• [THE PROBLEM]: Copy the items between the lines holding "You are a computer-use agent. The" and "will (x=86, y=550).", inclusive, replacing "GUI agent" with "desktop assistant" and leaving everything else as it is.

• [DATA ROWS]:

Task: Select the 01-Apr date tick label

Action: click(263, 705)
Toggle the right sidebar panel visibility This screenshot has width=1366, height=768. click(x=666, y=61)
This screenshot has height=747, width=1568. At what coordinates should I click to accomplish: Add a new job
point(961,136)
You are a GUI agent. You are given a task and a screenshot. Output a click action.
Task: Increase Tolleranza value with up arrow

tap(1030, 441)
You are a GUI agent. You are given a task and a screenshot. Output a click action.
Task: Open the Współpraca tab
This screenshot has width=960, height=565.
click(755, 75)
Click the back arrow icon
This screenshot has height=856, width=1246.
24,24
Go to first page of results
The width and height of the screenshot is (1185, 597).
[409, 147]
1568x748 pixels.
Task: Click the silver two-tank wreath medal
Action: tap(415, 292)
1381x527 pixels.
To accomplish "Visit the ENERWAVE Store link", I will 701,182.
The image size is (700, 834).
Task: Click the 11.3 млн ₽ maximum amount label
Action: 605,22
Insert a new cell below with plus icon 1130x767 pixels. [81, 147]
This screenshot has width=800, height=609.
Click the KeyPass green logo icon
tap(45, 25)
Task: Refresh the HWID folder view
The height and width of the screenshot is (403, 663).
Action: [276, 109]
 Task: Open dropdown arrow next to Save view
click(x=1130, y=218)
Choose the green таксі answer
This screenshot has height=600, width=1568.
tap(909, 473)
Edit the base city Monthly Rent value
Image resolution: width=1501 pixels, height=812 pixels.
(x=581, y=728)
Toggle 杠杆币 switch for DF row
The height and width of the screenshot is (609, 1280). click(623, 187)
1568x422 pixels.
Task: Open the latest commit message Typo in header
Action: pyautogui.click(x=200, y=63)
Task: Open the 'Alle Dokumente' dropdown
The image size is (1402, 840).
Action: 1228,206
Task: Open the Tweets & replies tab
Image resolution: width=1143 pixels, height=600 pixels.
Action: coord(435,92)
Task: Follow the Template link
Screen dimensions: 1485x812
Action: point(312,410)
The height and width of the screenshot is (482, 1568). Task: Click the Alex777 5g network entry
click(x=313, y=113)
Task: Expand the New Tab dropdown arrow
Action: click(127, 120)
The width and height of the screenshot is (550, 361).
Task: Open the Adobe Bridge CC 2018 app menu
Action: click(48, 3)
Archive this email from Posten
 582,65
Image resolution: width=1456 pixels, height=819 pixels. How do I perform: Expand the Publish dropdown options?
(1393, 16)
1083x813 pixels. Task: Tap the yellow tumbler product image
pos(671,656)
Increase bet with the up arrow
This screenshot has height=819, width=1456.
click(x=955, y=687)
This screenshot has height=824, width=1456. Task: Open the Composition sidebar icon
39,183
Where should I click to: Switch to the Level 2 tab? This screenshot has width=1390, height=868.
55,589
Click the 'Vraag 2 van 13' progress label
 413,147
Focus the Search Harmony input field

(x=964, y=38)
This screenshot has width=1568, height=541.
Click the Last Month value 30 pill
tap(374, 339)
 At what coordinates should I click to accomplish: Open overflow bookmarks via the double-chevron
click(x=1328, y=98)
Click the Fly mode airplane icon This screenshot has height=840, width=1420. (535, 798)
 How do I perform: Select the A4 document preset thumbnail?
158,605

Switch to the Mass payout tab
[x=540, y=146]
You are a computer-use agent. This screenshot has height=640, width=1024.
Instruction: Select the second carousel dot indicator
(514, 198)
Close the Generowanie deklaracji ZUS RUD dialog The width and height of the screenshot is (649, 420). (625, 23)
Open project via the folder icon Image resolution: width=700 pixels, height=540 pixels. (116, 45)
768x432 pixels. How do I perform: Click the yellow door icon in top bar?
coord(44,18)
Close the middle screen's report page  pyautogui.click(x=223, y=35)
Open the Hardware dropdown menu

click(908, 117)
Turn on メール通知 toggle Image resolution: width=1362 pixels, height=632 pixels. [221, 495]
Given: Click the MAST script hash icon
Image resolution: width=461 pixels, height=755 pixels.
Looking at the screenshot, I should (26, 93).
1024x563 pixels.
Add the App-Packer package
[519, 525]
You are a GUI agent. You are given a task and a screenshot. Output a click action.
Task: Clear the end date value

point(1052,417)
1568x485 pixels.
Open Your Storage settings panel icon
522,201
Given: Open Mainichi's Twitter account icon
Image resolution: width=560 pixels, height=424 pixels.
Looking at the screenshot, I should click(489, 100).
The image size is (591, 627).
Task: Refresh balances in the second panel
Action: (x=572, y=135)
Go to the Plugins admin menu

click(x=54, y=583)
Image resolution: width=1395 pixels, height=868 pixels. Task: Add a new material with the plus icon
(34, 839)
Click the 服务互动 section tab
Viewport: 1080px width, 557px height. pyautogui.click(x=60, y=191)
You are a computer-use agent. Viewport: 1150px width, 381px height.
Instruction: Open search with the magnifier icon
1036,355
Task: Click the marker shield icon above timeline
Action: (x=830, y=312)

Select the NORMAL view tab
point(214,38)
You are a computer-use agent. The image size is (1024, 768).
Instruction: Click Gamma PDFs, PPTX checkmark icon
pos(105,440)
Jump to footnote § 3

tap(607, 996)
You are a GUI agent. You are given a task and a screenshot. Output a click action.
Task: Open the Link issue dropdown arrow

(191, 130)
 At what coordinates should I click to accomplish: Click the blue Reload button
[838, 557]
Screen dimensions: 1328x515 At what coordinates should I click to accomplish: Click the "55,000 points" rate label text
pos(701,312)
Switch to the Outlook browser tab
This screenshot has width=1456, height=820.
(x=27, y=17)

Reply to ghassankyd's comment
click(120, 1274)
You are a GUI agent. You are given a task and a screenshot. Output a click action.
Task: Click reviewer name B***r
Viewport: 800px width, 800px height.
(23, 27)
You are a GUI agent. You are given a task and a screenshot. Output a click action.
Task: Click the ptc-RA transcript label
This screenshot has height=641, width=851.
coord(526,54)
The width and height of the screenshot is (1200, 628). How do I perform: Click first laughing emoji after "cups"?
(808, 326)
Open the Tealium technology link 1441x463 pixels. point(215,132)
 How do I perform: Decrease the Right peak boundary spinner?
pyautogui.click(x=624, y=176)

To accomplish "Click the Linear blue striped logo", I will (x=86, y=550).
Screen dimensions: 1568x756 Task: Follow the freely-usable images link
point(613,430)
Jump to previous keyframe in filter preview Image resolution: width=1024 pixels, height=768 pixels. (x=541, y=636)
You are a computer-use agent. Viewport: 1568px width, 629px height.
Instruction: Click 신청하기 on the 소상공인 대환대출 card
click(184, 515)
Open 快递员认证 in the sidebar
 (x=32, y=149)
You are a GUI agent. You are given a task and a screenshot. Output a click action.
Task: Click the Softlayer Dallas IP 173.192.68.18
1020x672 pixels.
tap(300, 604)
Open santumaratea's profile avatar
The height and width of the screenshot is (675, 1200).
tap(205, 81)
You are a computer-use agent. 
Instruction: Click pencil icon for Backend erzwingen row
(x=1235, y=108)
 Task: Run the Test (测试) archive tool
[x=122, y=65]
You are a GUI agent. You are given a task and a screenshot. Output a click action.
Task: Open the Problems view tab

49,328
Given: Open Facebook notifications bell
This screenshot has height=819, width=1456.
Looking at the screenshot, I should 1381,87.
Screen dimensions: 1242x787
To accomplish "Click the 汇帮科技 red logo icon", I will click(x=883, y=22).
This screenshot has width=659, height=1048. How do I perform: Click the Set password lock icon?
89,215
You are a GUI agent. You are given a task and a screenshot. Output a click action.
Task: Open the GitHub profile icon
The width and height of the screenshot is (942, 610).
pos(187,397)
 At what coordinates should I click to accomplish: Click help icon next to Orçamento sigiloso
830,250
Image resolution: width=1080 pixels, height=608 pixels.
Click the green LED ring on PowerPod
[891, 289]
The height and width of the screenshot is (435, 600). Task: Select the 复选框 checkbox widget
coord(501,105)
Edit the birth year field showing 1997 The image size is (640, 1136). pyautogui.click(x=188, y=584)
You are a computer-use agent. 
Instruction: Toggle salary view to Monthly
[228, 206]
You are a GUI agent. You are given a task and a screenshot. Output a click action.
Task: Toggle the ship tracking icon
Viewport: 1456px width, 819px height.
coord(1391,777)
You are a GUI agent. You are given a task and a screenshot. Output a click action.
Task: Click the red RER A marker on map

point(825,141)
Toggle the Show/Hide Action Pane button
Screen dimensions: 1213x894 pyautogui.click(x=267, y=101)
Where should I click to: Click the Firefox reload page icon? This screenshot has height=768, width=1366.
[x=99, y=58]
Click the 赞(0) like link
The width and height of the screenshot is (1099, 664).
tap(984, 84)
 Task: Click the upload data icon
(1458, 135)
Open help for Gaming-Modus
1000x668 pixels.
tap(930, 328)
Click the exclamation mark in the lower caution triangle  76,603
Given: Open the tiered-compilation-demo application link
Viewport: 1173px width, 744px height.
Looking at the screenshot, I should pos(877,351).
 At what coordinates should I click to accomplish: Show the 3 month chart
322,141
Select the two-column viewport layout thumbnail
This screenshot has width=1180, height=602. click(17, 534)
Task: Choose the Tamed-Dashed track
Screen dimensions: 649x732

• [REPLY TO THE EXERCISE]:
You are a computer-use agent. The image size is (1024, 768).
Instruction: Click Gamma PDFs, PPTX checkmark icon
pos(105,440)
Jump to footnote § 3

tap(607, 996)
You are a desktop assistant. You are given a task and a screenshot. Output a click action.
Task: Open the Link issue dropdown arrow

(191, 130)
 At what coordinates should I click to accomplish: Click the blue Reload button
[838, 557]
Screen dimensions: 1328x515 At what coordinates should I click to accomplish: Click the "55,000 points" rate label text
pos(701,312)
Switch to the Outlook browser tab
This screenshot has width=1456, height=820.
(x=27, y=17)

Reply to ghassankyd's comment
click(120, 1274)
You are a desktop assistant. You are given a task and a screenshot. Output a click action.
Task: Click reviewer name B***r
Viewport: 800px width, 800px height.
(23, 27)
You are a desktop assistant. You are given a task and a screenshot. Output a click action.
Task: Click the ptc-RA transcript label
This screenshot has height=641, width=851.
coord(526,54)
The width and height of the screenshot is (1200, 628). How do I perform: Click first laughing emoji after "cups"?
(808, 326)
Open the Tealium technology link 1441x463 pixels. point(215,132)
 How do I perform: Decrease the Right peak boundary spinner?
pyautogui.click(x=624, y=176)

To accomplish "Click the Linear blue striped logo", I will (x=86, y=550).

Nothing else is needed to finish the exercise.